Posted 05 February 2012 - 10:44 PM
Guys, Brady played a terrific game. One huge mistake (the INT), but even on that, he scrambled away to keep the play alive and the INT was a great catch by a Giant LB. So yeah, bad throw, but it didn't end up costing them. That ball to Welker should have been caught (not a great pass, but certainly good enough). Hernandez drops another one. Branch had one tipped. I mean, at one point the guy literally couldn't miss. He played well.
The defense played well too. Holding the NY offense to 19 points is a great job. The Giants made an unbelievable play on the Manningham catch, and the D couldn't get that last stop but again, 19 points allowed is terrific. They also caused 3 turnovers....but one was called back on a penalty, and the other two bounced right into the hands of the Giants - and *THAT* is just bad luck. Causing fumbles is a skill, but recovering them is almost total luck. The Giants got the right bounces twice. If Bradshaw's fumble is recovered by NE (which followed Brady's pick), NE gets the ball deep in NY territory and they almost certainly salt the game away right there.
Welker, for the most part, played well too. 7 rec, 60 yds, plus 21 yds rushing. He was fine...except for that one big play. Same thing with Hernandez (8-67, 1 td, but one big drop on the last drive).
The game came down to this: (1) the fumbles bouncing the Giants' way, and (2) Welker not making the catch while Manningham made his. Really, that's it.
NY is very, very fortunate.
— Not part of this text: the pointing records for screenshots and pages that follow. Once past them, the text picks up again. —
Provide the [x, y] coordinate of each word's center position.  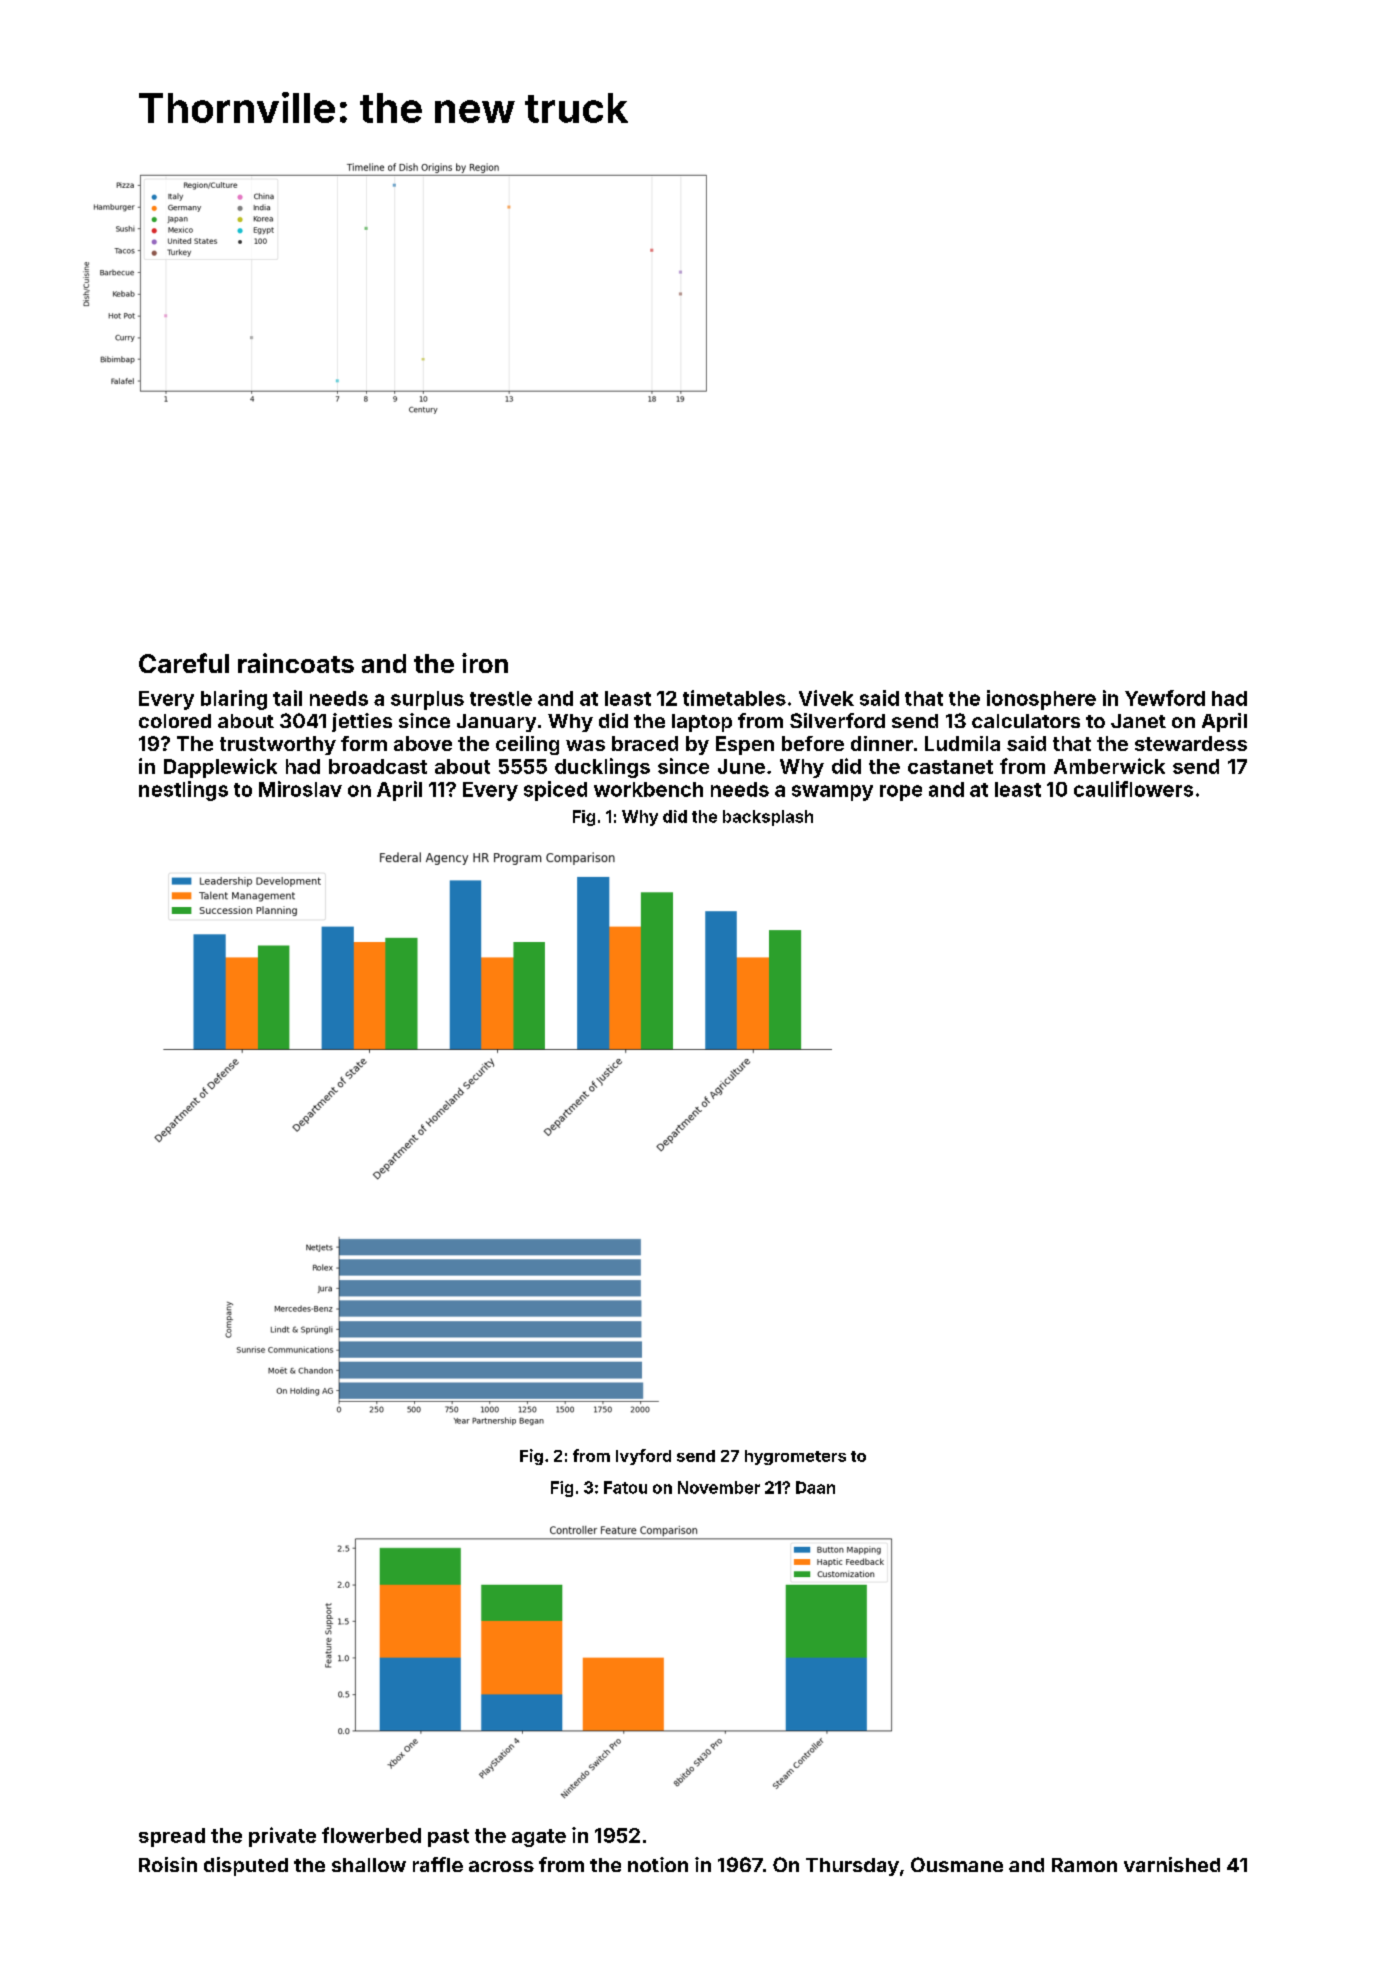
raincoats [296, 663]
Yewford [1165, 698]
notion [658, 1864]
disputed [246, 1866]
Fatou [625, 1487]
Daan [815, 1487]
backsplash [768, 818]
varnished [1172, 1864]
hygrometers [795, 1457]
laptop [702, 723]
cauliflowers [1133, 789]
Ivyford [643, 1457]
Here are the fumbles in their playoff games:
vs Atl - none
at GB - NY (0); GB (3 - all three recovered by NY)
at SF - NY (1 - recovered by NY); SF (4 - 2 recovered by NY)
vs NE - NY (3 - 2 recovered by NY; the other didn't count b/c of a penalty); NE (0)
So let's discard the fumble negated by the penalty tonight. That means in their 4-game playoff run, the Giants committed 3 fumbles and forced 7. That's 10 fumbles in all. And *8* of the 10 were recovered by NY. Again, forcing fumbles is a skill; recovering them is luck. They turned a 50% likelihood into an 80% reality. And that is luck, not skill.